Find the line with "Task: Open the font size 五号 dropdown" in the data below. Repeat it and every line after it exactly, but not the pictures.

[Material for this task Boundary: Start]

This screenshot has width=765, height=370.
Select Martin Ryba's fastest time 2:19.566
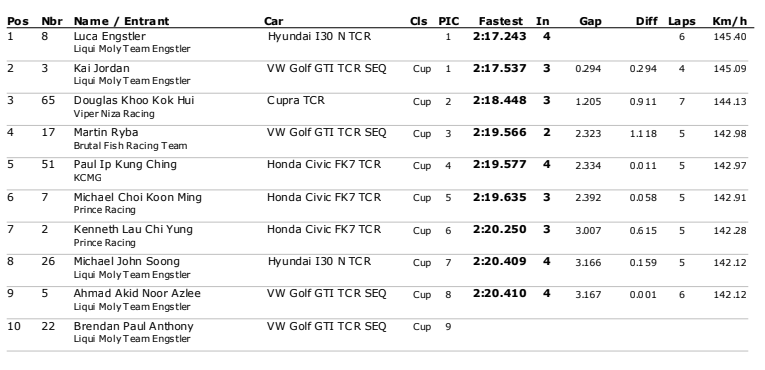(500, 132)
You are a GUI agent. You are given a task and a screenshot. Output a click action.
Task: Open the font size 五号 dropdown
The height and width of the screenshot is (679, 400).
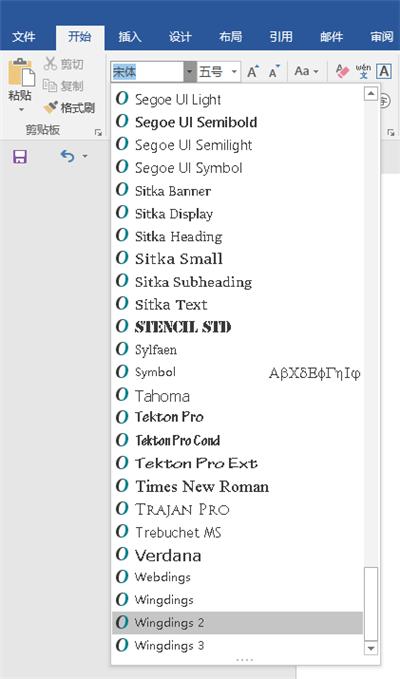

[Material for this task Boundary: End]

**Answer area**
Task: Open the font size 五号 dropdown
The height and width of the screenshot is (679, 400).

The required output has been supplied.